- _TEXT SEGMENT_

────────

Gramophone's Lifetime Achievement Award 2023

A few years before the pandemic, London’s National Theatre put on a lavish production of Sondheim’s Follies. It was worth seeing twice, and the second time round there was a new singer in the role of Heidi Schiller. As she started her Lehár-like solo, warm memories began to stir. The limpid phrasing, the beauty of voice, the elegant demeanour – surely this could only be one singer?

Even years after she had stepped back from regular performances in the opera house, Felicity Lott was unmistakable. Some singers are revered, others are loved, and it is fair to say that Dame Felicity belongs in the second group. While she had the fine vocal technique and authority on stage that might have invited reverence, it is the warmth of her performances – ‘humanity’ seems the right word – that one remembers above all.

It is hard to pinpoint when she first came to notice. I think I must have missed her debut at English National Opera as Pamina in 1975, though I did catch her in the premiere of Henze’s We Come to the River a year later at the Royal Opera House.

Clearest in the memory are the early recitals by the Songmakers’ Almanac, founded by Graham Johnson in the same year. These were wonderfully convivial evenings, in which songs were presented in themes, by poet or subject. Three of the four in the group – Lott, Ann Murray and Anthony Rolfe Johnson – went on to have international careers, and how well they blended, all perfectly musical, lyrical singers, with not an overbearing personality among them.

A handful of recital discs on Hyperion capture those heartwarming collaborations, though not apparently the 1997 one entitled ‘If Fiordiligi and Dorabella had been Lieder Singers’, in which Lott and Murray had the audience touched, entertained and, finally, in stitches.

Lott was one of those singers emerging in the 1970s who were equally adept in the opera house, in concerts and in recitals. What a well-cultured generation they were to enjoy success at the highest level in every branch of vocal art. Lott’s was a voice that was limpid, warm, gleaming – a classic lyric soprano. Its home territory was Mozart and Strauss, and looking back we can see that Lott forms part of an illustrious line, arriving on the international scene a few years after Kiri Te Kanawa and a decade before Renée Fleming.

There was a lot of Mozart in the early years. Everybody will have their own memories, but I would choose her Fiordiligi (‘an English rose’, said Opera magazine) in the elegant ENO production of Così fan tutte, set against a backdrop of the Bay of Naples with the two sisters bearing parasols like young ladies from Jane Austen’s finishing academy.

────────

- _DATA RECORDS_
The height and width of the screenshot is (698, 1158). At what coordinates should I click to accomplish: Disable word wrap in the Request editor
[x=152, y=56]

────────

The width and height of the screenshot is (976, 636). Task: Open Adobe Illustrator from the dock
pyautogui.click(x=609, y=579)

────────

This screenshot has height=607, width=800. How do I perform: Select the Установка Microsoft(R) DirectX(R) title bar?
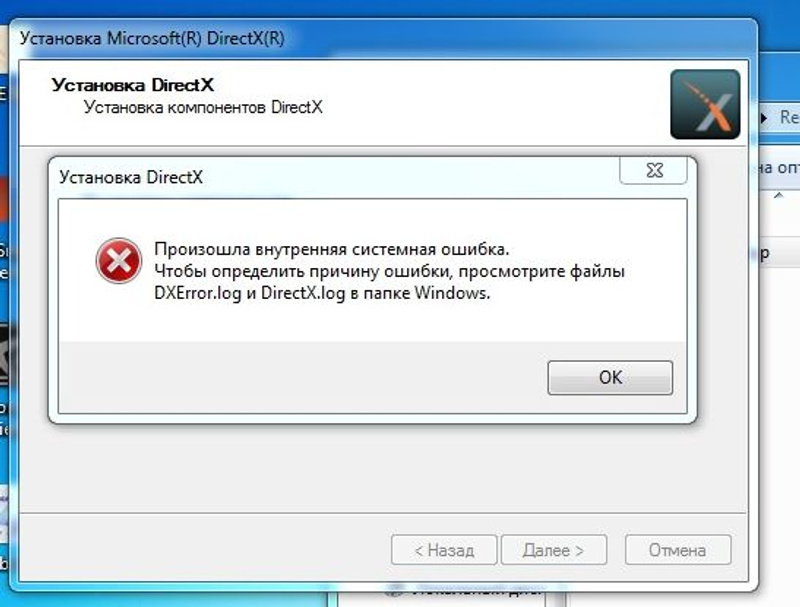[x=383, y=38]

────────

- _YOUR ASSIGNMENT_
Please summarize the Felicity Lott tribute in two sentences. The data comes from a different source than the Felicity Lott tribute.

- _RESPONSE TO THIS EXERCISE_
Felicity Lott, still unmistakable years after stepping back from regular opera performances, is remembered above all for the warmth and humanity of her singing, which was heard in the early Songmakers' Almanac recitals alongside Ann Murray and Anthony Rolfe Johnson. A classic lyric soprano equally adept in opera, concerts and recitals, she made Mozart and Strauss her home territory, with roles such as Fiordiligi in the ENO production of Così fan tutte.